**TEXT SEGMENT:**
--*--
Microplastics are tiny plastic fragments, often less than 5 millimeters in size. These insidious bits of pollution come from various sources, the breakdown of larger plastic items like bottles and bags. Manufacturers may intentionally produce them for use in products like cosmetics and industrial cleaners.

Once in the ocean, they don’t conveniently break down and disappear; they just get smaller and more difficult to remove.

Ocean victims of microplastics

Dr. Adam Porter is a leading voice in the study and part of the ambitious Convex Seascape Survey. “We know very little about the global seafloor and the species living there, but the impact of plastic pollution is growing even in parts of the deep ocean never seen by humans,” noted Porter.

You might think that filter feeders, animals that strain food from the water (such as mussels), would be most vulnerable since they are literally filtering the ocean. But that’s not what researchers found.

Instead of filter feeders, it’s the predators, omnivores (eating both plants and animals), and scavengers munching on the seafloor that are most likely to have plastic in their systems. Examples include crabs, starfish, sea cucumbers, and even squid.

Sadly, a sea urchin found using a piece of electrician’s tape as camouflage. “Contrary to previous thinking, it turns out that many filter feeders have fairly effective methods of releasing unwanted particles rather than ingesting them,” explained Dr. Porter.
--*--
**PROVIDED RECORDS:**
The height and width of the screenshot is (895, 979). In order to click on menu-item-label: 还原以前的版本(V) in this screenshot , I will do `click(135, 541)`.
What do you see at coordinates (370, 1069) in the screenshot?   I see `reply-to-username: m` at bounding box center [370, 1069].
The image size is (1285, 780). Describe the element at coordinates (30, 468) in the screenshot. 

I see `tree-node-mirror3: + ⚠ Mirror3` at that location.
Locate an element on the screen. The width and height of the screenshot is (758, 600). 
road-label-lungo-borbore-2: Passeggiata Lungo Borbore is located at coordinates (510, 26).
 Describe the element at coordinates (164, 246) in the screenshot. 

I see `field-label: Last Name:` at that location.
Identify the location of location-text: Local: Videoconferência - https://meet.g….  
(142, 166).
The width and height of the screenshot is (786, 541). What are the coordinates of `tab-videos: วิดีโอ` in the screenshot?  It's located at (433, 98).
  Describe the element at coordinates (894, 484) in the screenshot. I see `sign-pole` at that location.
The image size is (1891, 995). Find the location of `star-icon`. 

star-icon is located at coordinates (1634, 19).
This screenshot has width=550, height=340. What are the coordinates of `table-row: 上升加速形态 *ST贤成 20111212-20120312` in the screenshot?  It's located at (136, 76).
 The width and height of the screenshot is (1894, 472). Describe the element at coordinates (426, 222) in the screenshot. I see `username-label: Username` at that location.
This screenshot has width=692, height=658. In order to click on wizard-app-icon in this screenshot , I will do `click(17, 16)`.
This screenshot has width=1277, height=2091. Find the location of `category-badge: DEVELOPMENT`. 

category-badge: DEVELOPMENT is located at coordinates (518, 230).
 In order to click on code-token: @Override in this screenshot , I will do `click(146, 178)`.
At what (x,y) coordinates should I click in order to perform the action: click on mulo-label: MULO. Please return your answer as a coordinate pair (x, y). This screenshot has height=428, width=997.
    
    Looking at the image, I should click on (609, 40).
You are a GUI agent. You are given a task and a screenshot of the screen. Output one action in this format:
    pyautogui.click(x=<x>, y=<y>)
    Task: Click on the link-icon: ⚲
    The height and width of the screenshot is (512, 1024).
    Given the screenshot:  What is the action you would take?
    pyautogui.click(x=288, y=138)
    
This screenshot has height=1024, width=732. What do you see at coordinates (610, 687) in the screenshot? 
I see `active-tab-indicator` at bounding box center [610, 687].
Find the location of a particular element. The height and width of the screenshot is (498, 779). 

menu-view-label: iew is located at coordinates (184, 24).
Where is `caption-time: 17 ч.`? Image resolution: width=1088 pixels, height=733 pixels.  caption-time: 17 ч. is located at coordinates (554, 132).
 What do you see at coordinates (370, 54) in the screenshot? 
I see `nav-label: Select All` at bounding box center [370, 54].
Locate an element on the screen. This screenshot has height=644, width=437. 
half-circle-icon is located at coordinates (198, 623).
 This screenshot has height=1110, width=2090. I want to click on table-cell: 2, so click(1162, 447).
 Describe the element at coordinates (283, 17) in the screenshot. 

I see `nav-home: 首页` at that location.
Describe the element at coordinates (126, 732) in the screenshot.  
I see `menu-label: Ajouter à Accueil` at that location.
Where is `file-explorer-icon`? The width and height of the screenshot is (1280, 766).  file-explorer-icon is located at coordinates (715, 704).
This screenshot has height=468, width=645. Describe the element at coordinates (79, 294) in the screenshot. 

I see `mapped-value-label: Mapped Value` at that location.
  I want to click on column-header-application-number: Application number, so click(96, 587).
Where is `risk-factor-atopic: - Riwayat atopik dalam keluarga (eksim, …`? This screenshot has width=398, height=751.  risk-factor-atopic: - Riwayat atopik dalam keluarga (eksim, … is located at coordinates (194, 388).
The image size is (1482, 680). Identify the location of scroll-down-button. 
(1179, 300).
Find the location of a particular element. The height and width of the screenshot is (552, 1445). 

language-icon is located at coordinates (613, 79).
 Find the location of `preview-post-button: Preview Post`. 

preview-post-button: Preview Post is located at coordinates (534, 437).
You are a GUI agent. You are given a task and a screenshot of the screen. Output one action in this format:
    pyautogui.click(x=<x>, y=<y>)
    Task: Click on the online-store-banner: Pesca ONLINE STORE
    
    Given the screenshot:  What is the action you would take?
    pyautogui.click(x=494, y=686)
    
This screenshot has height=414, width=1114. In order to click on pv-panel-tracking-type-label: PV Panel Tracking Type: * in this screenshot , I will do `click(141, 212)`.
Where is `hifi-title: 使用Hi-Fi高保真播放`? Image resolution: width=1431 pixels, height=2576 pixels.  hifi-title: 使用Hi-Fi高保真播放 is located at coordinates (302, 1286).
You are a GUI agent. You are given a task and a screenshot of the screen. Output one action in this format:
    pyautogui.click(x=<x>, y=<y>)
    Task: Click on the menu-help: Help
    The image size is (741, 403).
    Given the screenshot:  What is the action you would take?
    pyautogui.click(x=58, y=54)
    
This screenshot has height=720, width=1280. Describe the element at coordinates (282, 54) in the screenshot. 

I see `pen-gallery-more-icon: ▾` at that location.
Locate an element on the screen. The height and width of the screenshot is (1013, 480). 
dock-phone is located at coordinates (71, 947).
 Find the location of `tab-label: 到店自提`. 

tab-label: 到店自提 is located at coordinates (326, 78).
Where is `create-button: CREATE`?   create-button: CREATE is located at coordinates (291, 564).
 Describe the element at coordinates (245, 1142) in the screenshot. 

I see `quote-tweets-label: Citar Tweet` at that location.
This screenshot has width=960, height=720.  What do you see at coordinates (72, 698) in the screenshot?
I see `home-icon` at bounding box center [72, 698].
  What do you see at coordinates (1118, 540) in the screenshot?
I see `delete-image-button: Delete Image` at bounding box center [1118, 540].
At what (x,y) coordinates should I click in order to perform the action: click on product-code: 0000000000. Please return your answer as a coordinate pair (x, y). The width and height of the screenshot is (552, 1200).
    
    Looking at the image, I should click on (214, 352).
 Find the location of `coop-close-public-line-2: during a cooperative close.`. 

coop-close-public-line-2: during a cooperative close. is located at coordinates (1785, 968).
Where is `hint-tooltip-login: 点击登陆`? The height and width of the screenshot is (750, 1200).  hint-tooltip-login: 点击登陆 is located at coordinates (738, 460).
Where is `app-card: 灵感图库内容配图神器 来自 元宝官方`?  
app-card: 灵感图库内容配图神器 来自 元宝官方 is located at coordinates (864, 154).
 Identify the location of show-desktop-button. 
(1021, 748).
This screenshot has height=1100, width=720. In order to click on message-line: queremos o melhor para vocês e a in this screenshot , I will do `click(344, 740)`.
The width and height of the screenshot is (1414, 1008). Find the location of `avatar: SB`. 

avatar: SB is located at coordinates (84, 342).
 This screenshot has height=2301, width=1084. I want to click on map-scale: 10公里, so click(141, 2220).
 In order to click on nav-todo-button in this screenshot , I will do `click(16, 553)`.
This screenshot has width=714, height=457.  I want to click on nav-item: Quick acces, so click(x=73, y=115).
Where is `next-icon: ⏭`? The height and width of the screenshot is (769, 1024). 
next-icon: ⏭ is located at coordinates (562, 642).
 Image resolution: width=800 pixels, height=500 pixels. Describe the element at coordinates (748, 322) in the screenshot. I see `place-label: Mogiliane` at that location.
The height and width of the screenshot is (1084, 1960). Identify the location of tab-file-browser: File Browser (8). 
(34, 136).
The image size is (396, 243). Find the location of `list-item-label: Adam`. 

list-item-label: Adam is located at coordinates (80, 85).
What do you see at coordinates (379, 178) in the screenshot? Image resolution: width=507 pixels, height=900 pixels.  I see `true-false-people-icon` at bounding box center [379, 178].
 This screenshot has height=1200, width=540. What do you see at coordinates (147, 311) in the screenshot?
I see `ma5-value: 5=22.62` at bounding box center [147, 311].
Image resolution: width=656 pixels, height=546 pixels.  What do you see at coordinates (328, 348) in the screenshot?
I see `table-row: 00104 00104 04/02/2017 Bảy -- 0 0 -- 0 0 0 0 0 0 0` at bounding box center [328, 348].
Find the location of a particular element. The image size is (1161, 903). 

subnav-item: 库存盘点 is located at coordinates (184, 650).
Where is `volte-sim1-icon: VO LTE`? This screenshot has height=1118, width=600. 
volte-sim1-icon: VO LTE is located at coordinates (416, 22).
--*--
**WORK REQUEST 1:**
List the animals the microplastics text gives as examples of seafloor creatures most likely to have plastic in their systems.
**WORK REQUEST 2:**
Extend the microplastics text, picking up after its final sentence.

**REPLY 1:**
Crabs, starfish, sea cucumbers, and squid.

**REPLY 2:**
Ocean location and microplastic consumption

The “burden” of plastic within animal species recovered from the seafloor gives scientists new insights. Researchers found the risk of exposure to plastic depends heavily on location.

Animals in areas like the Mediterranean and Yellow Seas, heavily polluted by plastic, had the highest microplastic levels. For example, a shrimp from the Mediterranean was found with 164 microplastics inside its body.

Study implications

Seabed creatures play a vital role in our ecosystem. They break down waste, recycle nutrients, and form the foundation of the marine food web.

When ocean animals ingest microplastics, those tiny pollutants can work their way up the entire food chain. The plastics could potentially ending up on our dinner plates. Additionally, if these hardworking recyclers are compromised, the health of our entire ocean is at stake.

“Organisms living in the seabed…may not seem that important, but they are essential for regulating and recycling the planet’s resources and form the base of the food web,” explained Professor Jasmin Godbold from the University of Southampton.

“Our findings suggest that previous assumptions about the risk of exposure to plastic in our oceans are likely, for better or for worse, to be far from the reality.”

Microplastics and ocean life

These findings underscore that not all ocean animals are equally threatened by microplastics. While some might have ways to protect themselves, the sheer amount of plastic is still a major concern.

“These techniques of how we group animals when we look for the effects and fate of microplastics are important tools for us to understand and simplify the world,” said Dr. Ceri Lewis, a co-author from the University of Exeter.

“We are now using these methods in the Convex Seascape Survey, to understand how animals interact with carbon on the seafloor and what the significance is of their behaviors in the fight against climate change.”

Getting rid of ocean microplastics

“The only true conservation strategy is to stop producing so much plastic—especially single-use plastic,” stressed Professor Tamara Galloway from the University of Exeter.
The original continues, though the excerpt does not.